(Записи из коллекции)
⟨

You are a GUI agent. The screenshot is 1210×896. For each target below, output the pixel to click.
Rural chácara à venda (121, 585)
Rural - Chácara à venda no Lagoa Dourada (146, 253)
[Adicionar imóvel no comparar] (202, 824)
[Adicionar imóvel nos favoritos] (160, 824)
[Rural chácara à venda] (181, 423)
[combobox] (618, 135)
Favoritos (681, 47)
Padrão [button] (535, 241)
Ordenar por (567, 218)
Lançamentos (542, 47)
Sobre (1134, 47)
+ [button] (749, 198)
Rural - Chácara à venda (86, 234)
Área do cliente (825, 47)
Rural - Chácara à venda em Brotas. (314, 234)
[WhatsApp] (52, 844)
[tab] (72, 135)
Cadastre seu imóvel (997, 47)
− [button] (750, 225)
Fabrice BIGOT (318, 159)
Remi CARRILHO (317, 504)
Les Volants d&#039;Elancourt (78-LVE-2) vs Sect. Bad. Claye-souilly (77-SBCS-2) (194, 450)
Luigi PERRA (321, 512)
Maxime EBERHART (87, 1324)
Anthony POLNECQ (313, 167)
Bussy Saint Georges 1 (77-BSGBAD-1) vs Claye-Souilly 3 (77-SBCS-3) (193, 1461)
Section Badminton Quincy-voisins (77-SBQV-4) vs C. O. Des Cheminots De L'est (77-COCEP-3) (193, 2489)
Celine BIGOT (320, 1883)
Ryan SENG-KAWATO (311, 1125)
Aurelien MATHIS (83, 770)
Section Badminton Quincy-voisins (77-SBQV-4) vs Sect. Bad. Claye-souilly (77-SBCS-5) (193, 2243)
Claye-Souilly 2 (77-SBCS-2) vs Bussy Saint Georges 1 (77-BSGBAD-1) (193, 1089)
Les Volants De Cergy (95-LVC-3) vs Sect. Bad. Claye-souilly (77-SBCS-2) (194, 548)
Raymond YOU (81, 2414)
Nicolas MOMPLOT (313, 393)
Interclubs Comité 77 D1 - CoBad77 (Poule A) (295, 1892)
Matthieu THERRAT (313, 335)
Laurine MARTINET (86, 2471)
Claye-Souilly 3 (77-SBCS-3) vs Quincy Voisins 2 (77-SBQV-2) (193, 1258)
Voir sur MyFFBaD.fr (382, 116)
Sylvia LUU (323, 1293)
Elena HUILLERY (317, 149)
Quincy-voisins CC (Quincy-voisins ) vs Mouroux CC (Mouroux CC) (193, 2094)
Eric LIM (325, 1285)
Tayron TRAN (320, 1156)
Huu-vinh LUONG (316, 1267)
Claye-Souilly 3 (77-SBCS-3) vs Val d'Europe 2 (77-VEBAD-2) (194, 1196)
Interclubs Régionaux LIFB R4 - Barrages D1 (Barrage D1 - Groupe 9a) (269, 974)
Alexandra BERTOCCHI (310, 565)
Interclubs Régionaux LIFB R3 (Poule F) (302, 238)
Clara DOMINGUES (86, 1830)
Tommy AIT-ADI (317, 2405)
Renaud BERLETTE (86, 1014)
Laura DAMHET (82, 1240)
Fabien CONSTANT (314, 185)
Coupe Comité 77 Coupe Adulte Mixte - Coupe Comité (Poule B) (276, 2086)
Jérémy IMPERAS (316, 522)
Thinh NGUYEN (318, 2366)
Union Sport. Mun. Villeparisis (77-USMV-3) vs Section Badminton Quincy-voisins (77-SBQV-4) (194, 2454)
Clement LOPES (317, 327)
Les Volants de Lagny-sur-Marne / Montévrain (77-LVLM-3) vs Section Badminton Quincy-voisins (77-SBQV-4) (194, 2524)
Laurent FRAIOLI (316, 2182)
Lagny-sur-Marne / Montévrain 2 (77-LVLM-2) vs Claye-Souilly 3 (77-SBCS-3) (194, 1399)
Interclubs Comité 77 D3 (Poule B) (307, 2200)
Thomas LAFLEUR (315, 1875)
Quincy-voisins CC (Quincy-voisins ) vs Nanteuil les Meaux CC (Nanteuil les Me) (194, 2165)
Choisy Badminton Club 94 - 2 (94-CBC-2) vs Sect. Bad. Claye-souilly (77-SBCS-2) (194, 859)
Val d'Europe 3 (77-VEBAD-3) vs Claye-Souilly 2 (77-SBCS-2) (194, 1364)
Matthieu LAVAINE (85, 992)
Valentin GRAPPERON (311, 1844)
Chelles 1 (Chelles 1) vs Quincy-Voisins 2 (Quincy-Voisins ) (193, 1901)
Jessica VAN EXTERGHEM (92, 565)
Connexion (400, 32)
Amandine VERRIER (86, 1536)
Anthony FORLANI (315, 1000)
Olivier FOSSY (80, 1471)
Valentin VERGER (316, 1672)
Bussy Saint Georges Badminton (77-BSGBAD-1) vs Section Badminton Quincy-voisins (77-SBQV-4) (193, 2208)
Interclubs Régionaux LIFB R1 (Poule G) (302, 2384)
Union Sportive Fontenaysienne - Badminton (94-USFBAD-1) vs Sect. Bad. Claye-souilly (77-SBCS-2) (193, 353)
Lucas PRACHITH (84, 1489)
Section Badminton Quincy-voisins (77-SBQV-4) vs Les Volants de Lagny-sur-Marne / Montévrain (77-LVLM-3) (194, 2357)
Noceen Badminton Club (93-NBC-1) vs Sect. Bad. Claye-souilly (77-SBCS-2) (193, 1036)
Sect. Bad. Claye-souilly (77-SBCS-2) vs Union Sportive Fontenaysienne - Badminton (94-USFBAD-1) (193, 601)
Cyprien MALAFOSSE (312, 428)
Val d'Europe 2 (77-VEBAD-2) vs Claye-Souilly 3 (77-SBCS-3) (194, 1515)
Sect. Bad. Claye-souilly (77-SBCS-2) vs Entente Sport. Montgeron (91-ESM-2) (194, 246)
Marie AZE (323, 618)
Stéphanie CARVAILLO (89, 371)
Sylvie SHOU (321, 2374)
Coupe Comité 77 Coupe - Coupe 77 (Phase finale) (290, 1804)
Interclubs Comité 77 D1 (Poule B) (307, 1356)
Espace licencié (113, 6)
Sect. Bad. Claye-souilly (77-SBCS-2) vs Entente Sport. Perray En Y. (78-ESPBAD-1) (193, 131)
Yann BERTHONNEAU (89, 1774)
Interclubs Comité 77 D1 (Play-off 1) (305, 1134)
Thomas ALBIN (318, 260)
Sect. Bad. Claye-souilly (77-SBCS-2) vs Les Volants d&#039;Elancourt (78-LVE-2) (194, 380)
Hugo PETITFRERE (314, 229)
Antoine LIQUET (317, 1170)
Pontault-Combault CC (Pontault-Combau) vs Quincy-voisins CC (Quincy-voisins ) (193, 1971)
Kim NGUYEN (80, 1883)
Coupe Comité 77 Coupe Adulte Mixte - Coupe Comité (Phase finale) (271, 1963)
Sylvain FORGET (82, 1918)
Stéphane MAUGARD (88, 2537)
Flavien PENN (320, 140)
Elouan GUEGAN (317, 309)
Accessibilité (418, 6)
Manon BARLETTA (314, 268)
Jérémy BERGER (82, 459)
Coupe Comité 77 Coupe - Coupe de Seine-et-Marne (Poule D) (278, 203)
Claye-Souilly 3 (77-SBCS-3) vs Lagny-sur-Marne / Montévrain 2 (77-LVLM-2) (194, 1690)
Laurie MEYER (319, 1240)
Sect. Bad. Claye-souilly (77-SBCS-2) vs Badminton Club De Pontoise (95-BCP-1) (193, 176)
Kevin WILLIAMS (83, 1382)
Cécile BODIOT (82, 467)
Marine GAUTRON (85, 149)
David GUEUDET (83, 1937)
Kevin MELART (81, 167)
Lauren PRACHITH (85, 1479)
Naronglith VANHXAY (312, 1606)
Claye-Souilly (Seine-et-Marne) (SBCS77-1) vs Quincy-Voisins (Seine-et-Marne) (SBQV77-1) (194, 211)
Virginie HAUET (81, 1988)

⟩

(Ваша задача) Оформите весь материал выше как CSV из двух столбцов, query и point. В каждой строке должны стоять текст и соответствующий ему ответ, каждый в отдельном поле в кавычках, а переносы строк внутри полей замените пробелами.

(Результат задания)
query,point
"You are a GUI agent. The screenshot is 1210×896. For each target below, output the pixel to click. Rural chácara à venda","(121, 585)"
"Rural - Chácara à venda no Lagoa Dourada","(146, 253)"
"[Adicionar imóvel no comparar]","(202, 824)"
"[Adicionar imóvel nos favoritos]","(160, 824)"
"[Rural chácara à venda]","(181, 423)"
"[combobox]","(618, 135)"
"Favoritos","(681, 47)"
"Padrão [button]","(535, 241)"
"Ordenar por","(567, 218)"
"Lançamentos","(542, 47)"
"Sobre","(1134, 47)"
"+ [button]","(749, 198)"
"Rural - Chácara à venda","(86, 234)"
"Área do cliente","(825, 47)"
"Rural - Chácara à venda em Brotas.","(314, 234)"
"[WhatsApp]","(52, 844)"
"[tab]","(72, 135)"
"Cadastre seu imóvel","(997, 47)"
"− [button]","(750, 225)"
"Fabrice BIGOT","(318, 159)"
"Remi CARRILHO","(317, 504)"
"Les Volants d&#039;Elancourt (78-LVE-2) vs Sect. Bad. Claye-souilly (77-SBCS-2)","(194, 450)"
"Luigi PERRA","(321, 512)"
"Maxime EBERHART","(87, 1324)"
"Anthony POLNECQ","(313, 167)"
"Bussy Saint Georges 1 (77-BSGBAD-1) vs Claye-Souilly 3 (77-SBCS-3)","(193, 1461)"
"Section Badminton Quincy-voisins (77-SBQV-4) vs C. O. Des Cheminots De L'est (77-COCEP-3)","(193, 2489)"
"Celine BIGOT","(320, 1883)"
"Ryan SENG-KAWATO","(311, 1125)"
"Aurelien MATHIS","(83, 770)"
"Section Badminton Quincy-voisins (77-SBQV-4) vs Sect. Bad. Claye-souilly (77-SBCS-5)","(193, 2243)"
"Claye-Souilly 2 (77-SBCS-2) vs Bussy Saint Georges 1 (77-BSGBAD-1)","(193, 1089)"
"Les Volants De Cergy (95-LVC-3) vs Sect. Bad. Claye-souilly (77-SBCS-2)","(194, 548)"
"Raymond YOU","(81, 2414)"
"Nicolas MOMPLOT","(313, 393)"
"Interclubs Comité 77 D1 - CoBad77 (Poule A)","(295, 1892)"
"Matthieu THERRAT","(313, 335)"
"Laurine MARTINET","(86, 2471)"
"Claye-Souilly 3 (77-SBCS-3) vs Quincy Voisins 2 (77-SBQV-2)","(193, 1258)"
"Voir sur MyFFBaD.fr","(382, 116)"
"Sylvia LUU","(323, 1293)"
"Elena HUILLERY","(317, 149)"
"Quincy-voisins CC (Quincy-voisins ) vs Mouroux CC (Mouroux CC)","(193, 2094)"
"Eric LIM","(325, 1285)"
"Tayron TRAN","(320, 1156)"
"Huu-vinh LUONG","(316, 1267)"
"Claye-Souilly 3 (77-SBCS-3) vs Val d'Europe 2 (77-VEBAD-2)","(194, 1196)"
"Interclubs Régionaux LIFB R4 - Barrages D1 (Barrage D1 - Groupe 9a)","(269, 974)"
"Alexandra BERTOCCHI","(310, 565)"
"Interclubs Régionaux LIFB R3 (Poule F)","(302, 238)"
"Clara DOMINGUES","(86, 1830)"
"Tommy AIT-ADI","(317, 2405)"
"Renaud BERLETTE","(86, 1014)"
"Laura DAMHET","(82, 1240)"
"Fabien CONSTANT","(314, 185)"
"Coupe Comité 77 Coupe Adulte Mixte - Coupe Comité (Poule B)","(276, 2086)"
"Jérémy IMPERAS","(316, 522)"
"Thinh NGUYEN","(318, 2366)"
"Union Sport. Mun. Villeparisis (77-USMV-3) vs Section Badminton Quincy-voisins (77-SBQV-4)","(194, 2454)"
"Clement LOPES","(317, 327)"
"Les Volants de Lagny-sur-Marne / Montévrain (77-LVLM-3) vs Section Badminton Quincy-voisins (77-SBQV-4)","(194, 2524)"
"Laurent FRAIOLI","(316, 2182)"
"Lagny-sur-Marne / Montévrain 2 (77-LVLM-2) vs Claye-Souilly 3 (77-SBCS-3)","(194, 1399)"
"Interclubs Comité 77 D3 (Poule B)","(307, 2200)"
"Thomas LAFLEUR","(315, 1875)"
"Quincy-voisins CC (Quincy-voisins ) vs Nanteuil les Meaux CC (Nanteuil les Me)","(194, 2165)"
"Choisy Badminton Club 94 - 2 (94-CBC-2) vs Sect. Bad. Claye-souilly (77-SBCS-2)","(194, 859)"
"Val d'Europe 3 (77-VEBAD-3) vs Claye-Souilly 2 (77-SBCS-2)","(194, 1364)"
"Matthieu LAVAINE","(85, 992)"
"Valentin GRAPPERON","(311, 1844)"
"Chelles 1 (Chelles 1) vs Quincy-Voisins 2 (Quincy-Voisins )","(193, 1901)"
"Jessica VAN EXTERGHEM","(92, 565)"
"Connexion","(400, 32)"
"Amandine VERRIER","(86, 1536)"
"Anthony FORLANI","(315, 1000)"
"Olivier FOSSY","(80, 1471)"
"Valentin VERGER","(316, 1672)"
"Bussy Saint Georges Badminton (77-BSGBAD-1) vs Section Badminton Quincy-voisins (77-SBQV-4)","(193, 2208)"
"Interclubs Régionaux LIFB R1 (Poule G)","(302, 2384)"
"Union Sportive Fontenaysienne - Badminton (94-USFBAD-1) vs Sect. Bad. Claye-souilly (77-SBCS-2)","(193, 353)"
"Lucas PRACHITH","(84, 1489)"
"Section Badminton Quincy-voisins (77-SBQV-4) vs Les Volants de Lagny-sur-Marne / Montévrain (77-LVLM-3)","(194, 2357)"
"Noceen Badminton Club (93-NBC-1) vs Sect. Bad. Claye-souilly (77-SBCS-2)","(193, 1036)"
"Sect. Bad. Claye-souilly (77-SBCS-2) vs Union Sportive Fontenaysienne - Badminton (94-USFBAD-1)","(193, 601)"
"Cyprien MALAFOSSE","(312, 428)"
"Val d'Europe 2 (77-VEBAD-2) vs Claye-Souilly 3 (77-SBCS-3)","(194, 1515)"
"Sect. Bad. Claye-souilly (77-SBCS-2) vs Entente Sport. Montgeron (91-ESM-2)","(194, 246)"
"Marie AZE","(323, 618)"
"Stéphanie CARVAILLO","(89, 371)"
"Sylvie SHOU","(321, 2374)"
"Coupe Comité 77 Coupe - Coupe 77 (Phase finale)","(290, 1804)"
"Interclubs Comité 77 D1 (Poule B)","(307, 1356)"
"Espace licencié","(113, 6)"
"Sect. Bad. Claye-souilly (77-SBCS-2) vs Entente Sport. Perray En Y. (78-ESPBAD-1)","(193, 131)"
"Yann BERTHONNEAU","(89, 1774)"
"Interclubs Comité 77 D1 (Play-off 1)","(305, 1134)"
"Thomas ALBIN","(318, 260)"
"Sect. Bad. Claye-souilly (77-SBCS-2) vs Les Volants d&#039;Elancourt (78-LVE-2)","(194, 380)"
"Hugo PETITFRERE","(314, 229)"
"Antoine LIQUET","(317, 1170)"
"Pontault-Combault CC (Pontault-Combau) vs Quincy-voisins CC (Quincy-voisins )","(193, 1971)"
"Kim NGUYEN","(80, 1883)"
"Coupe Comité 77 Coupe Adulte Mixte - Coupe Comité (Phase finale)","(271, 1963)"
"Sylvain FORGET","(82, 1918)"
"Stéphane MAUGARD","(88, 2537)"
"Flavien PENN","(320, 140)"
"Elouan GUEGAN","(317, 309)"
"Accessibilité","(418, 6)"
"Manon BARLETTA","(314, 268)"
"Jérémy BERGER","(82, 459)"
"Coupe Comité 77 Coupe - Coupe de Seine-et-Marne (Poule D)","(278, 203)"
"Claye-Souilly 3 (77-SBCS-3) vs Lagny-sur-Marne / Montévrain 2 (77-LVLM-2)","(194, 1690)"
"Laurie MEYER","(319, 1240)"
"Sect. Bad. Claye-souilly (77-SBCS-2) vs Badminton Club De Pontoise (95-BCP-1)","(193, 176)"
"Kevin WILLIAMS","(83, 1382)"
"Cécile BODIOT","(82, 467)"
"Marine GAUTRON","(85, 149)"
"David GUEUDET","(83, 1937)"
"Kevin MELART","(81, 167)"
"Lauren PRACHITH","(85, 1479)"
"Naronglith VANHXAY","(312, 1606)"
"Claye-Souilly (Seine-et-Marne) (SBCS77-1) vs Quincy-Voisins (Seine-et-Marne) (SBQV77-1)","(194, 211)"
"Virginie HAUET","(81, 1988)"